The app store will be the final casualty of BlackBerry’s switch to Android, which officially happened back in 2015 with the release of the Priv. Since then, BlackBerry gave up on manufacturing its own phones, and its BlackBerry 10 (BB10) platform — its last attempt to stake out its own mobile OS with phones like the Z10 — has withered since then. (The company’s older, more popular devices like the Curve ran BBOS.)
BlackBerry now focuses on enterprise software with an emphasis on security. It still releases Android phones on a regular basis, but they’re manufactured by TCL.
BlackBerry sold just 200,000 phones last year, which meant it had approximately 0% of the global smartphone market.
Proprietary technologies BlackBerry Travel, which let BB users plan and book trips on their devices, and PlayBook video calling, the video conferencing app for the company’s infamous PlayBook tablet, will be shut down in February and March 2018 respectively.

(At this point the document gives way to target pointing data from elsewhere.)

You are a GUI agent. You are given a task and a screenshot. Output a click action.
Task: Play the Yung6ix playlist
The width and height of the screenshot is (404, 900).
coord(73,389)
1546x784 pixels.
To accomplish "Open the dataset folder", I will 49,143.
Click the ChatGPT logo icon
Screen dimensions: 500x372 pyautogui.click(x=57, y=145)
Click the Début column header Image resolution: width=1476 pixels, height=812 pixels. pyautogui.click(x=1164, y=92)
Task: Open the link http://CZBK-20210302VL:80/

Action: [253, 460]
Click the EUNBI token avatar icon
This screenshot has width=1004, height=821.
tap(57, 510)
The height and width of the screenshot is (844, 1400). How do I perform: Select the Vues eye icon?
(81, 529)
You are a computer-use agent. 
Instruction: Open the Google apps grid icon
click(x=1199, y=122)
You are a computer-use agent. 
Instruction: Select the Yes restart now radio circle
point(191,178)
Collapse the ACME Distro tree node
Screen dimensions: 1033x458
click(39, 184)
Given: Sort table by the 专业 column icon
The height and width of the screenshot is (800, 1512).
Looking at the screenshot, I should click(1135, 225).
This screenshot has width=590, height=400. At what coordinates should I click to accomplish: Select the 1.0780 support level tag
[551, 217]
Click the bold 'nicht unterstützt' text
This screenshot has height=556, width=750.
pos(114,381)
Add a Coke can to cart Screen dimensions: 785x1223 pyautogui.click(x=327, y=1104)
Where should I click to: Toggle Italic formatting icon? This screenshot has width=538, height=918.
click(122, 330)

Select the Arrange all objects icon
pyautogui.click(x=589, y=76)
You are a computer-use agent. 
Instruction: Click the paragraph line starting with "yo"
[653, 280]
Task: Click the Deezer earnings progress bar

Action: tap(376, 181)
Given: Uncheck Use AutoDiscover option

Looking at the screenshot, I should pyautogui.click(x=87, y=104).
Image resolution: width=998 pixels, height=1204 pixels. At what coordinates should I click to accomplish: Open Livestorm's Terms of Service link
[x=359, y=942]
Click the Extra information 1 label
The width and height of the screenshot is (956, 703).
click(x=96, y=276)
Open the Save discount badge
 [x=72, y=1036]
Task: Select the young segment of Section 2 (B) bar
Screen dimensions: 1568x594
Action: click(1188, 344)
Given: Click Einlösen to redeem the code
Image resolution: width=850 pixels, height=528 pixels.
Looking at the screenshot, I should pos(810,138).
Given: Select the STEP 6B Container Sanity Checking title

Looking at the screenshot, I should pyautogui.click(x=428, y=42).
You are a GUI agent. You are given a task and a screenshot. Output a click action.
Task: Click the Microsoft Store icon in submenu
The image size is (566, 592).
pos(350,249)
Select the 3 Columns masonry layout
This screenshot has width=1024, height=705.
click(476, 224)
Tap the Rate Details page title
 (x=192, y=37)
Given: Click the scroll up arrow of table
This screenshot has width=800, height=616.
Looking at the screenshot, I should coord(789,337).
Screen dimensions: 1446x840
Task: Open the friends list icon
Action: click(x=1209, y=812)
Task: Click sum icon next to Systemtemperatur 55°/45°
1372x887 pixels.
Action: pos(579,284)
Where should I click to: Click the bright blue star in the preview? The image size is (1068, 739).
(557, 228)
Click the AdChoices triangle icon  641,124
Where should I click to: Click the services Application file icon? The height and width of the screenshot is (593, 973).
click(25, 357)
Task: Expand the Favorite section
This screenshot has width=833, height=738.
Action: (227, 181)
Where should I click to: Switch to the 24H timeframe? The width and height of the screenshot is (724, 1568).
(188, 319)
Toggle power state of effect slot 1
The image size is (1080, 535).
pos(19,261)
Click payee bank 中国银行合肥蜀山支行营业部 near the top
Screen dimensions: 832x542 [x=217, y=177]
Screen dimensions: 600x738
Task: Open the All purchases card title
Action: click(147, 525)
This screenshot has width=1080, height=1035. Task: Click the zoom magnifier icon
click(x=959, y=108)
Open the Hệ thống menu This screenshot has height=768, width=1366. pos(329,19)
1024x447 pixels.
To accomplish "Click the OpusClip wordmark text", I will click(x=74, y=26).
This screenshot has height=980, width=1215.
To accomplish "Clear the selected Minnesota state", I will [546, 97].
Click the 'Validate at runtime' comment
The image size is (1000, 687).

Killing the apps, the company told Mashable, is a natural step in the company’s swing towards software.
The company would not disclose the number of people who are still using the apps.
BlackBerry may be irrelevant in the main ways consumers use their phones today, but it will be missed. The company’s announcement sparked a wave of nostalgia on Twitter as people look back to the glory days of the physical keyboard.
However, BlackBerry loyalists (all five of you), don’t lose hope.
BlackBerry says it will offer a trade-up program that will allow you to upgrade your BB10 or BBOS device to a BlackBerry KeyOne or Motion, both of which run Android, for a huge discount.